“It won't be an idle day,” said he seriously. “We shall be very busy.”
“Busy?” she inquired apprehensively.
“Talking things over,” he said briefly. “Of course, I ought to go home and face the music.”
“What do you mean?”
“It's something I can't talk about, Lyddy. Let's forget our troubles for to-day.”
“Better still, let us share them. Stay here with me. Don't go home to-day, Freddy. I———”
“Oh, I've got to have it out with father some time,” he said bitterly. “It may as well be now as later on. We've got to come to an understanding.”
Her heart was cold. She was afraid of what would come out of that “understanding.” All night long she had lain with wide-staring eyes, thinking of the horrid thing James Brood had said to her. Far in the night she aroused her mother from a sound sleep to put the question that had been torturing her for hours. Mrs Desmond confessed that her husband had told her that Brood had never considered Frederic to be his son, and then the two lay side by side for the remainder of the night without uttering a word, and yet keenly awake. They were thinking of the hour when Brood would serve notice on the intruder!
Lydia now realised that the hour was near. Frederic himself would challenge the wrath of all these bitter years, and it would fall upon his unsuspecting head with cruel, obliterating force.

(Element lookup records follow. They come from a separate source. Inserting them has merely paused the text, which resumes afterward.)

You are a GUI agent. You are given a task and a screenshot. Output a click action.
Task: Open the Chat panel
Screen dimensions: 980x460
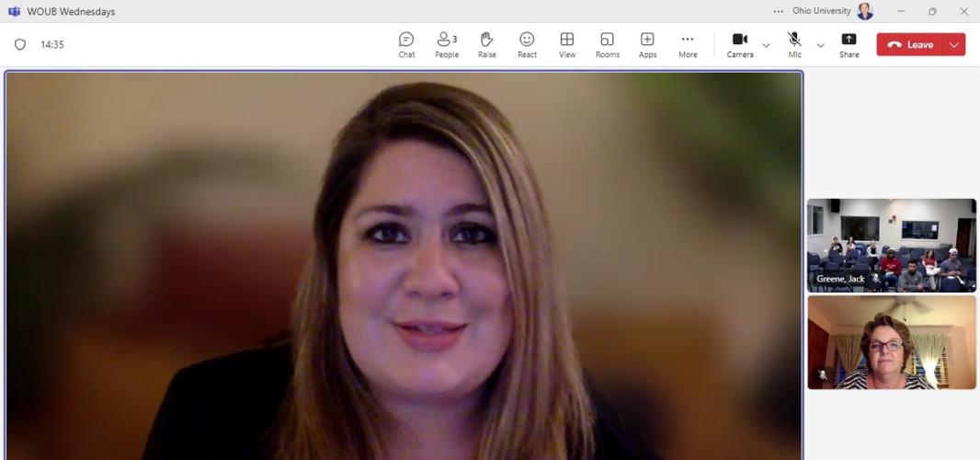[406, 43]
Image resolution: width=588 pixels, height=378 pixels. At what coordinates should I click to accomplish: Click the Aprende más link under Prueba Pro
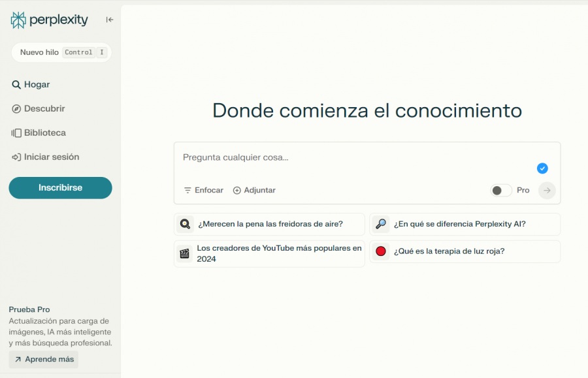point(43,359)
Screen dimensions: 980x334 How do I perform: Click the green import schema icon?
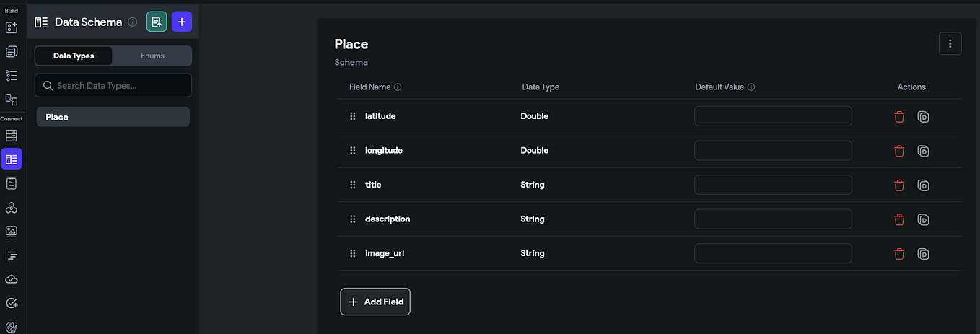(x=157, y=22)
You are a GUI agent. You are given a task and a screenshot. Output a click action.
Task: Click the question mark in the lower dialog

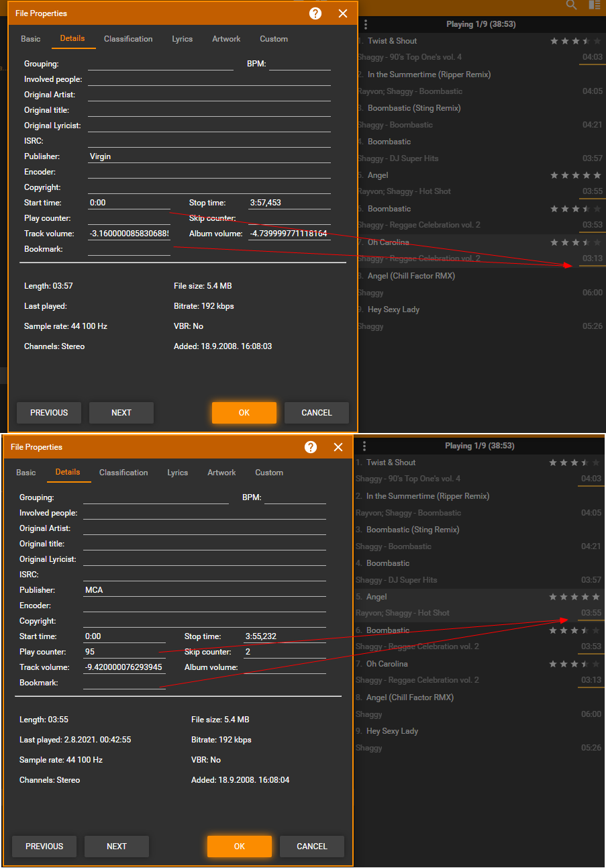[x=311, y=447]
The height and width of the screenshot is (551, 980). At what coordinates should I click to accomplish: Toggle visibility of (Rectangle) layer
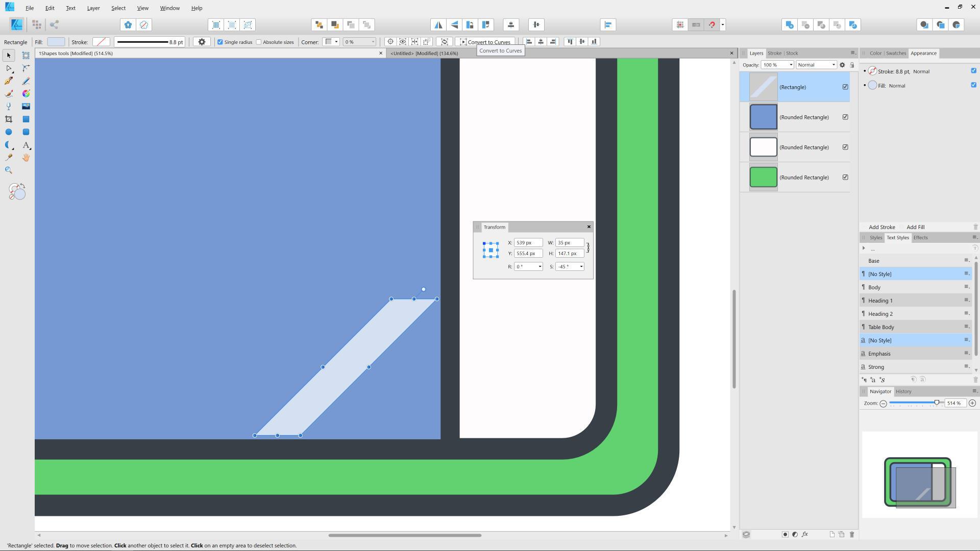846,87

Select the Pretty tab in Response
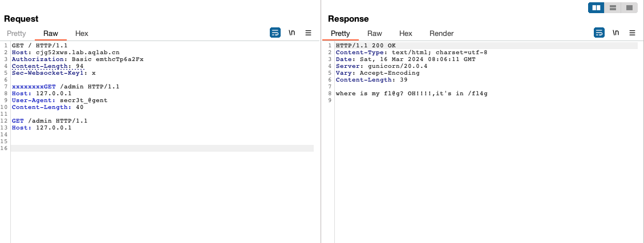[341, 34]
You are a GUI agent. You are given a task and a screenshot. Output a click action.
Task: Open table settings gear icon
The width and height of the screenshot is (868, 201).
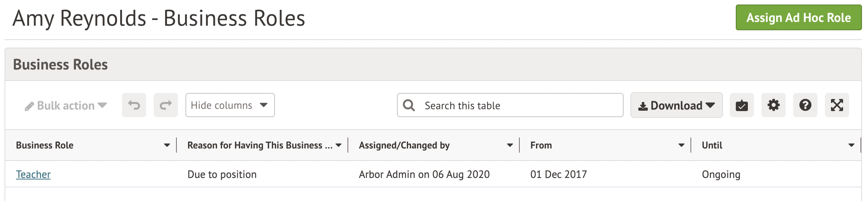[x=773, y=105]
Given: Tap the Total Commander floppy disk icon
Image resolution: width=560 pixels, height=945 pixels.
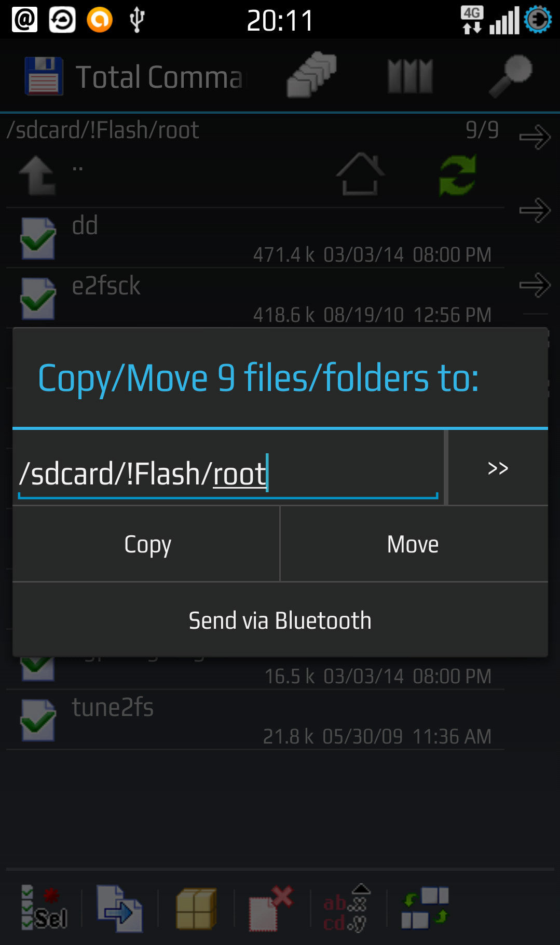Looking at the screenshot, I should point(44,76).
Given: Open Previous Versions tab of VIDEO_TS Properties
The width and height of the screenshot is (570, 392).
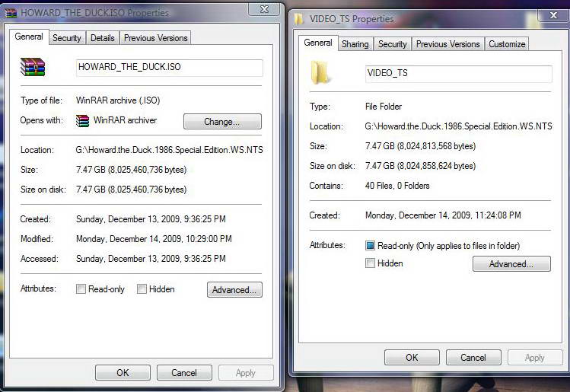Looking at the screenshot, I should click(447, 44).
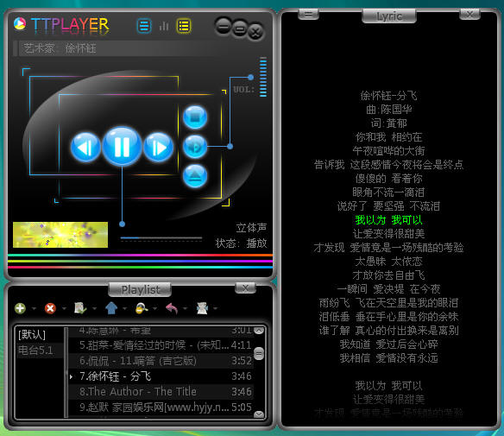Open a file with the eject button
504x436 pixels.
point(195,176)
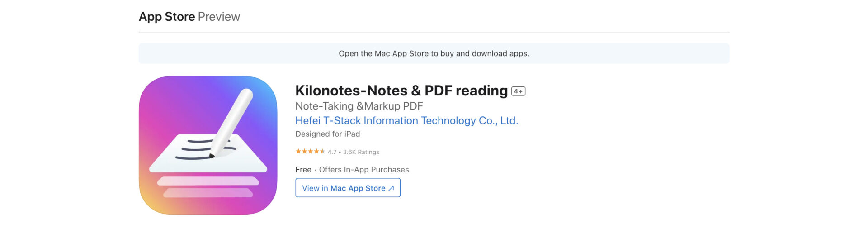Image resolution: width=868 pixels, height=229 pixels.
Task: Click the Designed for iPad label
Action: coord(327,134)
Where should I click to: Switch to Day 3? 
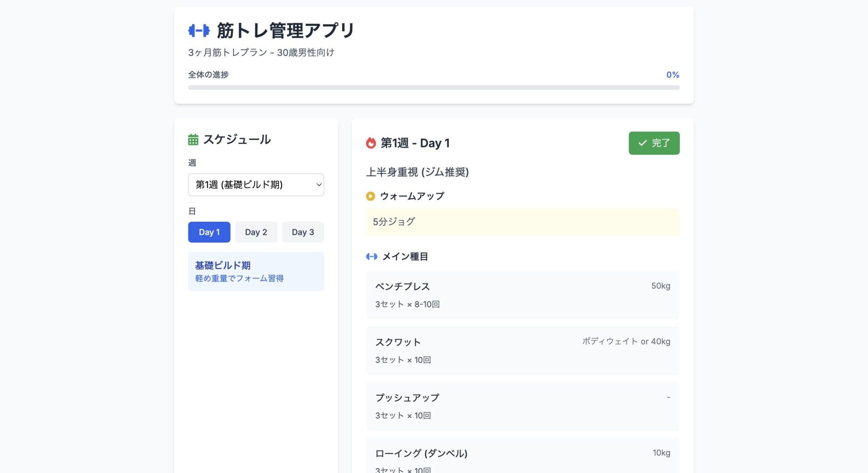point(303,232)
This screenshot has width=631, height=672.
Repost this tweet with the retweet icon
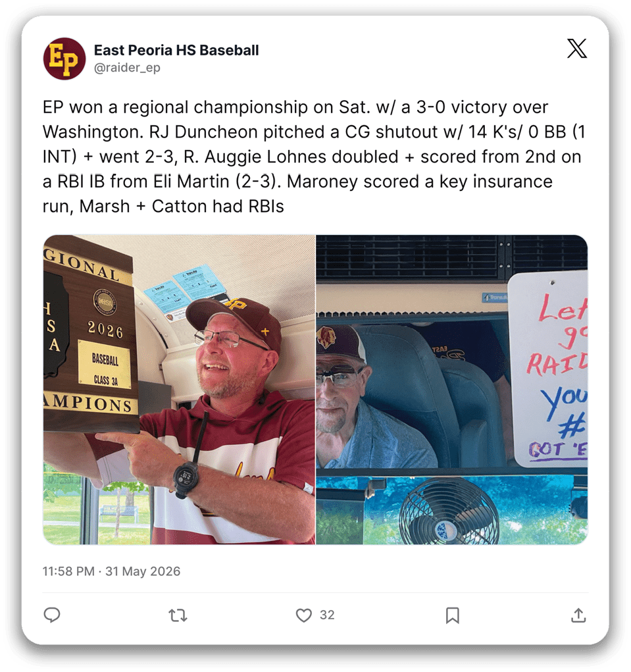click(178, 615)
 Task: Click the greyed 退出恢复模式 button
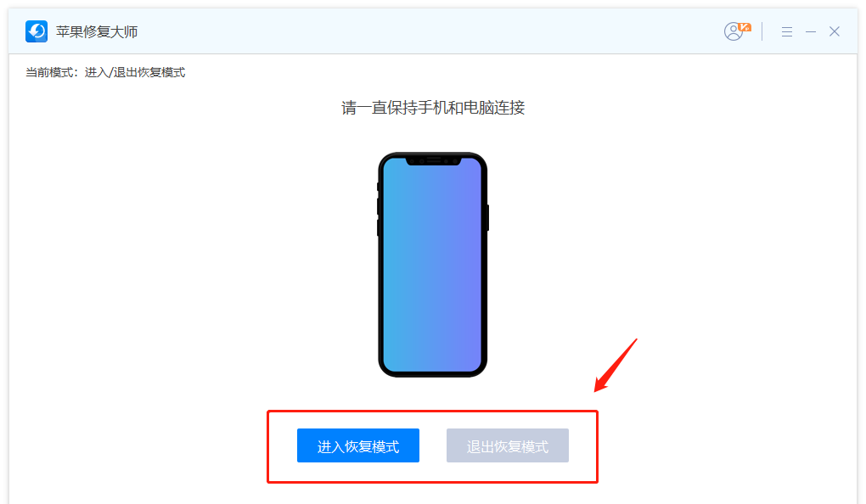point(508,445)

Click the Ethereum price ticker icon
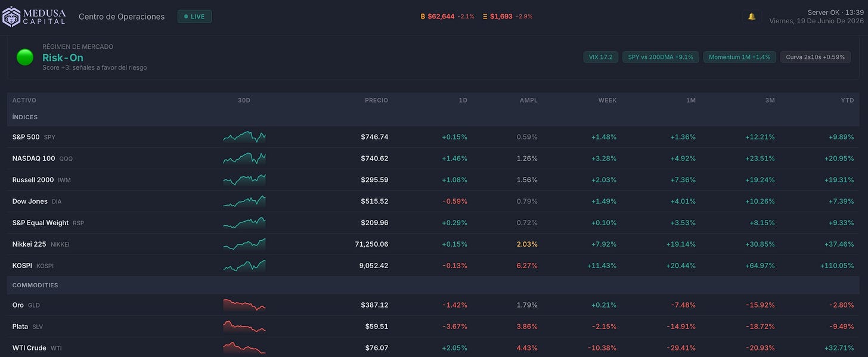coord(485,17)
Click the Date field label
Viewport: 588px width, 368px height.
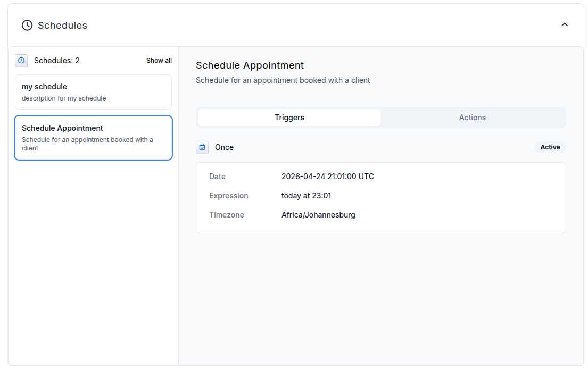click(x=217, y=177)
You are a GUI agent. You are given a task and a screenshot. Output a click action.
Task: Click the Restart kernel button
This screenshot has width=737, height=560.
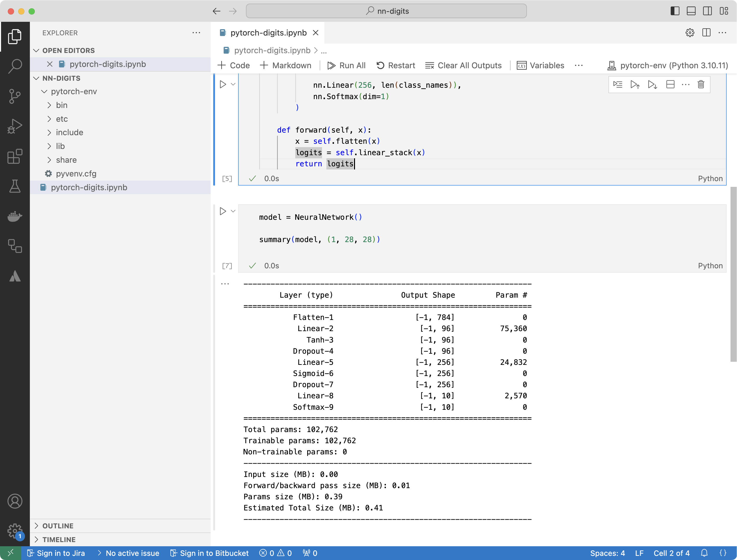395,65
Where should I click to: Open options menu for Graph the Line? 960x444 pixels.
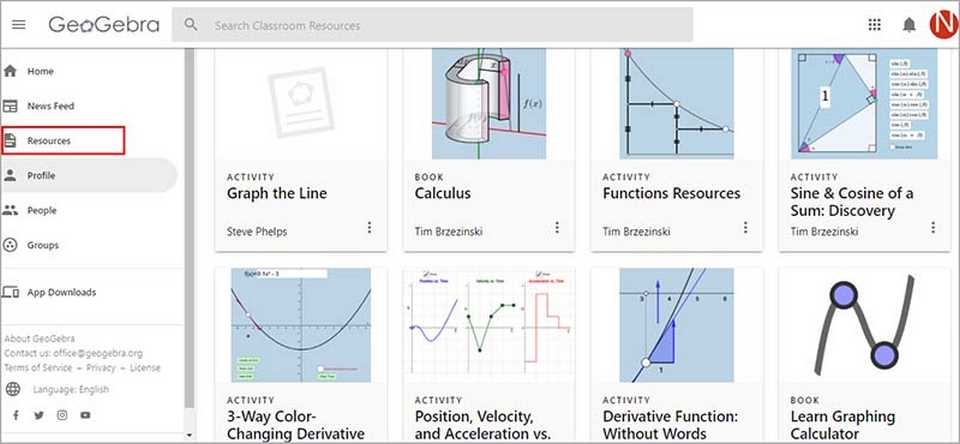point(369,228)
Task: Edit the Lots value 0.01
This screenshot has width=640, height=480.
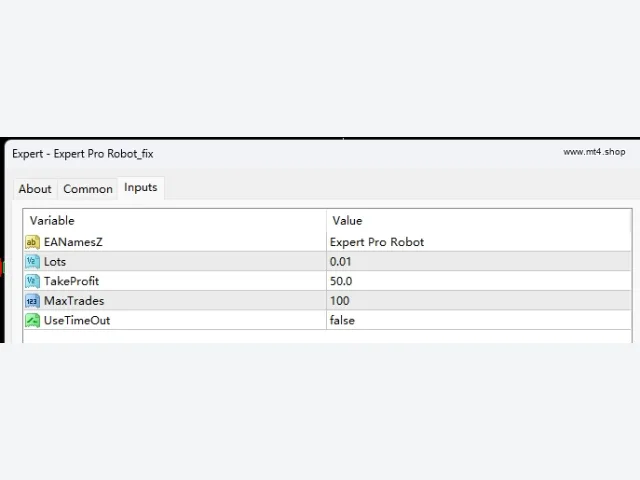Action: [x=478, y=262]
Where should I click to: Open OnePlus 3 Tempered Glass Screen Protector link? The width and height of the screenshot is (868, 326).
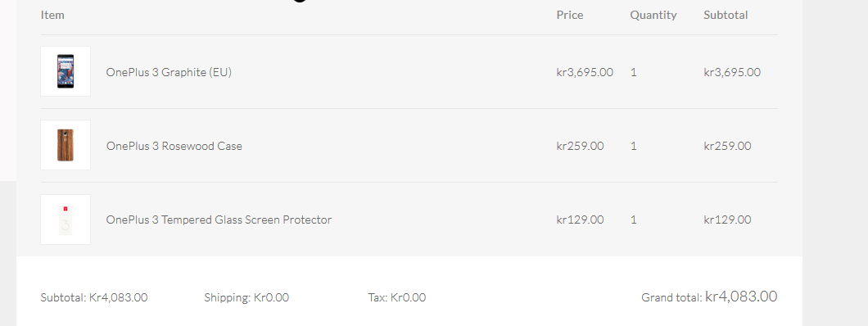pyautogui.click(x=219, y=220)
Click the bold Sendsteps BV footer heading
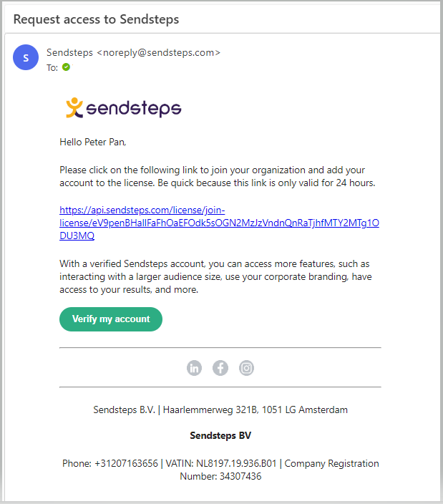 pos(220,435)
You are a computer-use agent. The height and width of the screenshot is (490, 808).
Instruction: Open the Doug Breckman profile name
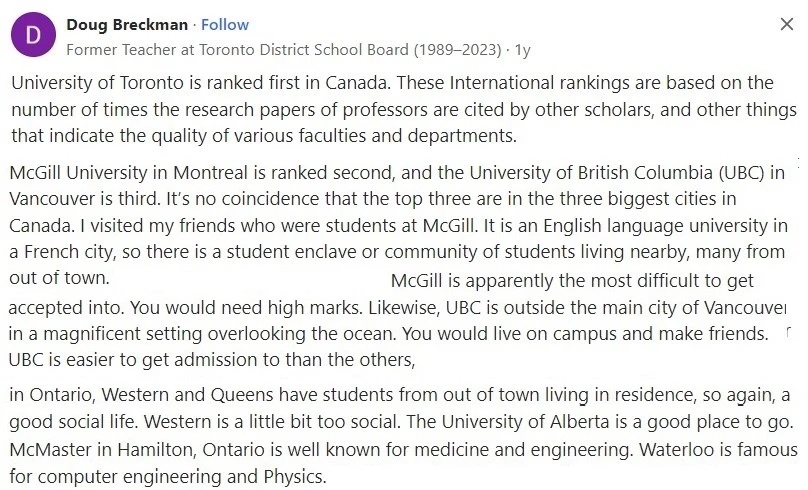(127, 25)
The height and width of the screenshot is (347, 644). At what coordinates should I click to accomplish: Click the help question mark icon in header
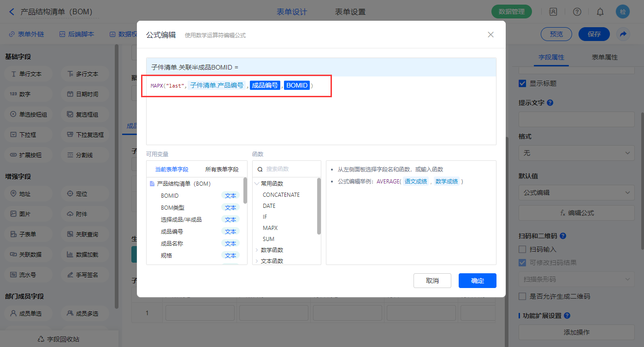point(577,12)
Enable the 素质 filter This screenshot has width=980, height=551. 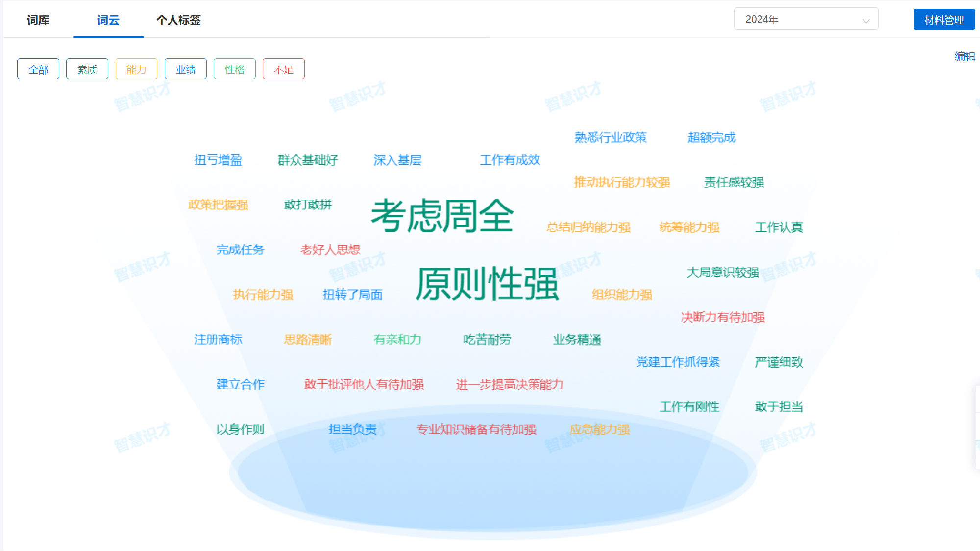[x=87, y=69]
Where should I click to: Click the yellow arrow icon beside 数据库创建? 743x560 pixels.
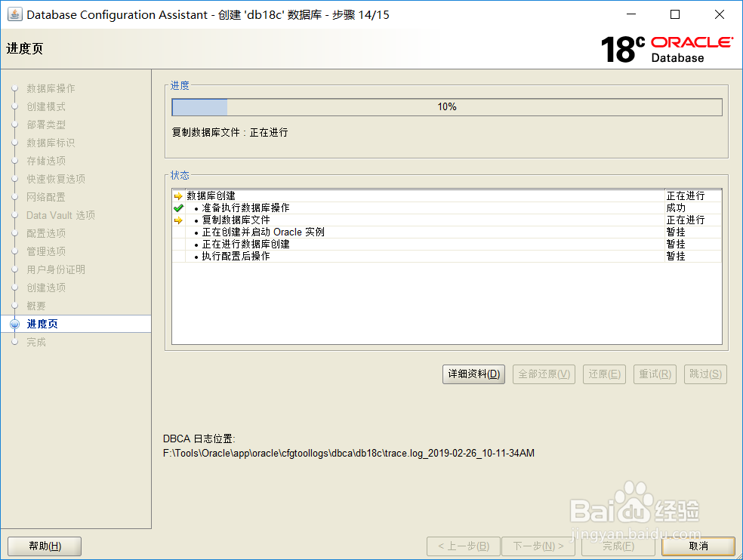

The girl shivered as with a racking chill. “Have it out with father,” he had said in his ignorance. He was preparing to rush headlong to his doom. To prevent that catastrophe was the single, all-absorbing thought in Lydia's mind. Her only hope lay in keeping the men apart until she could extract from Brood a promise to be merciful, and this she intended to accomplish if she had to go down on her knees and grovel before the man.